I looked at GetTextMetrics on Windows to see how the conversion ws done there.  It is always Round(ascent) and Round(descent).  cocoagdiobjects.pas now emulates that behavior and is consistent across the three functions GetTextMetrics, GetTextExtentPoint, and TextOut
Title: Re: [Solved] Demo to benchmark TextOut on win64/gtk2/Cocoa - Cocoa is very slow
Post by: Zoë on March 02, 2022, 07:28:44 pm
Some additional info related to line layout that we ran into that David's patch doesn't touch on:

There are fonts installed on macOS by default that draw flush to the top of the rect with excessive empty space at the bottom (e.g., DIN Condensed).  Using those same fonts on Windows draws them in the middle of the rect with space both above and below the text like you'd expect.  This is not a bug in LCL.  It turns out the TTF font files actually have two different headers that store the ascent/descent/leading values, and they aren't guaranteed to be in sync.  Windows reads one and macOS uses the other.  Using TextEdit with those same fonts shows the same behavior.
Title: Re: [Solved] Demo to benchmark TextOut on win64/gtk2/Cocoa - Cocoa is very slow
Post by: davidfjenkins on March 03, 2022, 04:44:21 pm
The two headers are HHEA - Horizontal Table Header

  https://docs.microsoft.com/en-us/typography/opentype/spec/hhea

and OS/2 Windows Metrics Table. 

  https://docs.microsoft.com/en-us/typography/opentype/spec/os2

The HHEA has one set of ascent/descent/lead values. that are described as typographic values and are Apple specific (see the msdn documentation above).

ascender
descender
LineGap

The OS/2 windows tables has two sets of values:

sTypoAscender
sTypoDescender
sTypoLineGap

usWinAscent
usWinDescent

I have looked at ttf files that have different values for all three sets though the hhea values and teh sTypo values can be the same.  There is a flag USE_TYPO_METRICS that indicates to use sTypo values instead of usWin values. 

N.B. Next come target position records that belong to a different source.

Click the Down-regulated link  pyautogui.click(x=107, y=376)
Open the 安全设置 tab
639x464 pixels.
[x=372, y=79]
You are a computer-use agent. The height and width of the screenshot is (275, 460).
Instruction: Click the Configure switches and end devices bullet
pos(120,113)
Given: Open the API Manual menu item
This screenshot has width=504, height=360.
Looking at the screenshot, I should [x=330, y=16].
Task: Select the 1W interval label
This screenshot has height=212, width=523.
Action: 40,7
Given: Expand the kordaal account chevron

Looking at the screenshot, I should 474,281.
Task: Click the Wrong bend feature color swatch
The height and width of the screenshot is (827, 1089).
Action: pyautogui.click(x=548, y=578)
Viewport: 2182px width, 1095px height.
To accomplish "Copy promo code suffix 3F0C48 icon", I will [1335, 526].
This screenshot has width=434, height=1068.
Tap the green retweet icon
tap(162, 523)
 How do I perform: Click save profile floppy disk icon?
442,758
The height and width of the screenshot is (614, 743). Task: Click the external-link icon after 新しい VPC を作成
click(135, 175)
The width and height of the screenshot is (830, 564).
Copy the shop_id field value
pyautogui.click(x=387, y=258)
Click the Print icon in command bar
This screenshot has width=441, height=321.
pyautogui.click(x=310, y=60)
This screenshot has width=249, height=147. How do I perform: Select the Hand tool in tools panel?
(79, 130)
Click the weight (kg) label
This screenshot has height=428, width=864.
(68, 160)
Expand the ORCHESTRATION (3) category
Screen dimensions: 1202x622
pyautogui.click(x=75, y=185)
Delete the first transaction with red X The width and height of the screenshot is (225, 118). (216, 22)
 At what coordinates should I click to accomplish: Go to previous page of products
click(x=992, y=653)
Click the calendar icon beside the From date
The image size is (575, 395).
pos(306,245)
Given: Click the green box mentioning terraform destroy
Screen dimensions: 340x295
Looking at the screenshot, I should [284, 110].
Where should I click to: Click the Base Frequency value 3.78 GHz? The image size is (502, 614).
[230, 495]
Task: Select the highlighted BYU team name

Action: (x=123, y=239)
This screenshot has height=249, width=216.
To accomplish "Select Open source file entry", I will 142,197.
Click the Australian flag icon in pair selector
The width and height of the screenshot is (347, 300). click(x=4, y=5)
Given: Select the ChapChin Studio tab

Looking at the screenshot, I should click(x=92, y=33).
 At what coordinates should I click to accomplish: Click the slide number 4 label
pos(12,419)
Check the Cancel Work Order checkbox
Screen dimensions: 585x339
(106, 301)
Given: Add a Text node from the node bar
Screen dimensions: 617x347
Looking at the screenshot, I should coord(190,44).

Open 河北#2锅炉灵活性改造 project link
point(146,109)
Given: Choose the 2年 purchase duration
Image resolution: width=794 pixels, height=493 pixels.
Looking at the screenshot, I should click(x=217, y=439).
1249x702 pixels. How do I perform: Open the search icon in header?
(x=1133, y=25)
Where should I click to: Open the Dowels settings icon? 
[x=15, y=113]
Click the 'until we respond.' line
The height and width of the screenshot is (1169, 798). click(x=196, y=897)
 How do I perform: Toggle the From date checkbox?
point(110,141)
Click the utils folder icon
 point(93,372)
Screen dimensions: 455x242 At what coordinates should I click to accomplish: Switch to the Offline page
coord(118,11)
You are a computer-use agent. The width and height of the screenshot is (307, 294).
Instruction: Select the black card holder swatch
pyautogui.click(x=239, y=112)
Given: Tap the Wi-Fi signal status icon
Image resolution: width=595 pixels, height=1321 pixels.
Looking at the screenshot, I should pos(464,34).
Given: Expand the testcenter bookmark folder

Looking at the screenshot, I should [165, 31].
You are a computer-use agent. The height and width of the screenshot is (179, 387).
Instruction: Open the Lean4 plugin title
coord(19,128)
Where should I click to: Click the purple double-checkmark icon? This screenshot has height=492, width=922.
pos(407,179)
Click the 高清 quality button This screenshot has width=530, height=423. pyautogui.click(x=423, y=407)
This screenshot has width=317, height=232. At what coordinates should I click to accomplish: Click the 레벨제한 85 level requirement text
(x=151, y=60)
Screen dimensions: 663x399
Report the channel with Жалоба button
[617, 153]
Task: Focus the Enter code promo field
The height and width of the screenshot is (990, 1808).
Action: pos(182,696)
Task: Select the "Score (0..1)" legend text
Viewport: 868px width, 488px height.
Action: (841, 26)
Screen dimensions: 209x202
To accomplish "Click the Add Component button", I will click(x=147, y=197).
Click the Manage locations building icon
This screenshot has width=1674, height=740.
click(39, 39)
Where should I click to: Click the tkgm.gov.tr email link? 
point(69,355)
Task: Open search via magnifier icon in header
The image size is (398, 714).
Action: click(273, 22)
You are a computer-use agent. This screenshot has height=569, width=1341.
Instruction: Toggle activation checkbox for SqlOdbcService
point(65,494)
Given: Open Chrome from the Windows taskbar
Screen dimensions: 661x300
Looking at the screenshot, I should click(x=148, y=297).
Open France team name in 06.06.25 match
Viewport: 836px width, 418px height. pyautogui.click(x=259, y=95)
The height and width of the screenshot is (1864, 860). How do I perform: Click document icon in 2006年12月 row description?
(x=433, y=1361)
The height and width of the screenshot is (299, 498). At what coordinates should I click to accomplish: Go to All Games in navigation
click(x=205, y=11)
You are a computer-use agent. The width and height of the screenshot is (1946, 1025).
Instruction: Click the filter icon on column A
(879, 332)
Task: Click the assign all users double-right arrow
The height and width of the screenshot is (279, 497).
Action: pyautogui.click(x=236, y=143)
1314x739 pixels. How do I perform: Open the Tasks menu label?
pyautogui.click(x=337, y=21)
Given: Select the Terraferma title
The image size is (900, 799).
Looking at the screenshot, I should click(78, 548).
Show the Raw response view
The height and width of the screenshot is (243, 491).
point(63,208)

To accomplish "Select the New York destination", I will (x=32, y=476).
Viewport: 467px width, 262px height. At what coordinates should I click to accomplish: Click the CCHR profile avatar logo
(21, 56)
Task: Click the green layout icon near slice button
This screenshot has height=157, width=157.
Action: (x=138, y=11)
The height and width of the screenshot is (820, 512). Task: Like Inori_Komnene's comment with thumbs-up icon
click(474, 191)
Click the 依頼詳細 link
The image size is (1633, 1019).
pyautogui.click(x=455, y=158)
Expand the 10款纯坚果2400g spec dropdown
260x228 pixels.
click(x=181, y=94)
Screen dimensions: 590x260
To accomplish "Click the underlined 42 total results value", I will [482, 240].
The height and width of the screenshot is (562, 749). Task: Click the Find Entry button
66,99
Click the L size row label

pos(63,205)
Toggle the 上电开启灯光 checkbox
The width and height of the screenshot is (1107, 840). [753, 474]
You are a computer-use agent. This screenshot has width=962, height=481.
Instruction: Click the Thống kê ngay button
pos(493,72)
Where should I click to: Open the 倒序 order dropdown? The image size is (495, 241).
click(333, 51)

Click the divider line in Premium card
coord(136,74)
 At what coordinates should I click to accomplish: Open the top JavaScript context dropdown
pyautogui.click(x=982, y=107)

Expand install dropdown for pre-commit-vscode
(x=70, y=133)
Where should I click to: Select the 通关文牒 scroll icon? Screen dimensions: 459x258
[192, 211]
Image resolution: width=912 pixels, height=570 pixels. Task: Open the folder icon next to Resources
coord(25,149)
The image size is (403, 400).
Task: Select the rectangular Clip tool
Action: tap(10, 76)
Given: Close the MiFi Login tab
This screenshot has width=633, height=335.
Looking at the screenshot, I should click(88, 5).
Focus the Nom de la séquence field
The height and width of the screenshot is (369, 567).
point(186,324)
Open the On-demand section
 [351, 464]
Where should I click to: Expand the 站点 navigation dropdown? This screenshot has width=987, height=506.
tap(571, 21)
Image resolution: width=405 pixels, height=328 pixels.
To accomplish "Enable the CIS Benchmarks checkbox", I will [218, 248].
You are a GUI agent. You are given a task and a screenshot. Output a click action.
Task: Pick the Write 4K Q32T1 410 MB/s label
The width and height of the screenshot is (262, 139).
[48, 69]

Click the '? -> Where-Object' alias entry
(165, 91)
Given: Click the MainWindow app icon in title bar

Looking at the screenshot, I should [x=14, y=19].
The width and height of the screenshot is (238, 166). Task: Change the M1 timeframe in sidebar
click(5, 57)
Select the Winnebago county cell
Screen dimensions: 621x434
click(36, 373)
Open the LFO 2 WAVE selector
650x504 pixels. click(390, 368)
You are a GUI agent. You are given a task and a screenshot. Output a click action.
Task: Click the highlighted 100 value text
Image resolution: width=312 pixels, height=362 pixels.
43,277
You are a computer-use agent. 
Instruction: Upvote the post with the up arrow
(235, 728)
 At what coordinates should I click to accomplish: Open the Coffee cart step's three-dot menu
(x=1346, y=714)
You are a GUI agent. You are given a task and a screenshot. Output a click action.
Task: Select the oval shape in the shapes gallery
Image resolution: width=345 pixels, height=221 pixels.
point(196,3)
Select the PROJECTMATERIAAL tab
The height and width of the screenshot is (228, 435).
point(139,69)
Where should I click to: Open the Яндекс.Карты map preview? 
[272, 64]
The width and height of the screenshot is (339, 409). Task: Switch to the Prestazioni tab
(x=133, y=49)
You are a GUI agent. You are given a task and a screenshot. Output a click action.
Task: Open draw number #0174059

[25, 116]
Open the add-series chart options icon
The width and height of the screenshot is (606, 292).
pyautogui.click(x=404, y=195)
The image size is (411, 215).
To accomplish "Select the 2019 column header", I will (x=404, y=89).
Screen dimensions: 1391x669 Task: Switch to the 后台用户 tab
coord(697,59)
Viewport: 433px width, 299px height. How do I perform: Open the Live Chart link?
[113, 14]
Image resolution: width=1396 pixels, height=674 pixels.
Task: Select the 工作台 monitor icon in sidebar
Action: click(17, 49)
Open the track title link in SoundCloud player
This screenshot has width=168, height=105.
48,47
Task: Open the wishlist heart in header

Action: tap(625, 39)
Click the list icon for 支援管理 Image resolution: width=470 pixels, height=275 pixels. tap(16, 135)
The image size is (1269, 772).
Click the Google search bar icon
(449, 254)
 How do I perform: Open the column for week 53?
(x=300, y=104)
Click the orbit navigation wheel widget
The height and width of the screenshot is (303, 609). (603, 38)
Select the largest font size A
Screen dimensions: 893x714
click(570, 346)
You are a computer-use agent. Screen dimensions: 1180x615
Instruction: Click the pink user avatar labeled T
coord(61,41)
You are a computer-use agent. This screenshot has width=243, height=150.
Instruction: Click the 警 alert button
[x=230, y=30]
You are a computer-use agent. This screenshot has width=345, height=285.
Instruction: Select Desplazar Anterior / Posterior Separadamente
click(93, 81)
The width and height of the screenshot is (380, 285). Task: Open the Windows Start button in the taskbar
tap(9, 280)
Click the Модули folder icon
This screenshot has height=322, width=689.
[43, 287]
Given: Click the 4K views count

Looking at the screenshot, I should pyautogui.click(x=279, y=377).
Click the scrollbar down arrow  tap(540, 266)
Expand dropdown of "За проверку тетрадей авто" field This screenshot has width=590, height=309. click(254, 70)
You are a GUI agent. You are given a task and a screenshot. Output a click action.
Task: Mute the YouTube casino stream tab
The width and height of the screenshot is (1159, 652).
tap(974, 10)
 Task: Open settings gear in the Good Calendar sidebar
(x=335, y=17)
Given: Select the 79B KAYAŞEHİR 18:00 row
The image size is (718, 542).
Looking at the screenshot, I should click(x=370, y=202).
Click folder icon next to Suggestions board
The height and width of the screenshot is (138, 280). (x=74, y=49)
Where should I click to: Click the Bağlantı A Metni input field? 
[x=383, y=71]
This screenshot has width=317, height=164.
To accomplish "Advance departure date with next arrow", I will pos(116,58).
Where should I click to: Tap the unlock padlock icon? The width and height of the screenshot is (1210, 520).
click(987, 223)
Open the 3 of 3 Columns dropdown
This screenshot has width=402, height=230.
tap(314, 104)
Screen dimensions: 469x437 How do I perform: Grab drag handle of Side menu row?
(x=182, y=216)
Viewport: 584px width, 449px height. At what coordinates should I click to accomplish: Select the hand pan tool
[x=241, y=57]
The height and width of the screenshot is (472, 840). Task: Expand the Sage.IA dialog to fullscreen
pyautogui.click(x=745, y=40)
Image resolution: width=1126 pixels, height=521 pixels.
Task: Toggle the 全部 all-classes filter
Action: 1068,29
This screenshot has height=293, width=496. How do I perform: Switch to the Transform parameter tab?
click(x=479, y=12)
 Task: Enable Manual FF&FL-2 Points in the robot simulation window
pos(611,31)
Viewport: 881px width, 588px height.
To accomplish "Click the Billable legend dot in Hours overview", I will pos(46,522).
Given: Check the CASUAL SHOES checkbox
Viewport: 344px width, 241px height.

But as Zoe points out, the important point is that the same font file can easily result in different vertical placement of text between Windows and Cocoa.
Title: Re: [Solved] Demo to benchmark TextOut on win64/gtk2/Cocoa - Cocoa is very slow
Post by: trev on March 04, 2022, 01:57:53 am
Quote
Dependencies

A number of fields in the 'OS/2' table replicate data found elsewhere in the font; most notably, the various ascent and descent fields mirror some of the contents of the horizontal header table. The macOS derives ascent and descent information from the latter; Windows from the former.

Fonts intended to be used on both platforms must have consistent values for the font's ascent and descent in these two tables.

Source: https://developer.apple.com/fonts/TrueType-Reference-Manual/RM06/Chap6OS2.html

So perhaps some fonts are not intended to be used on macOS but only Windows etc.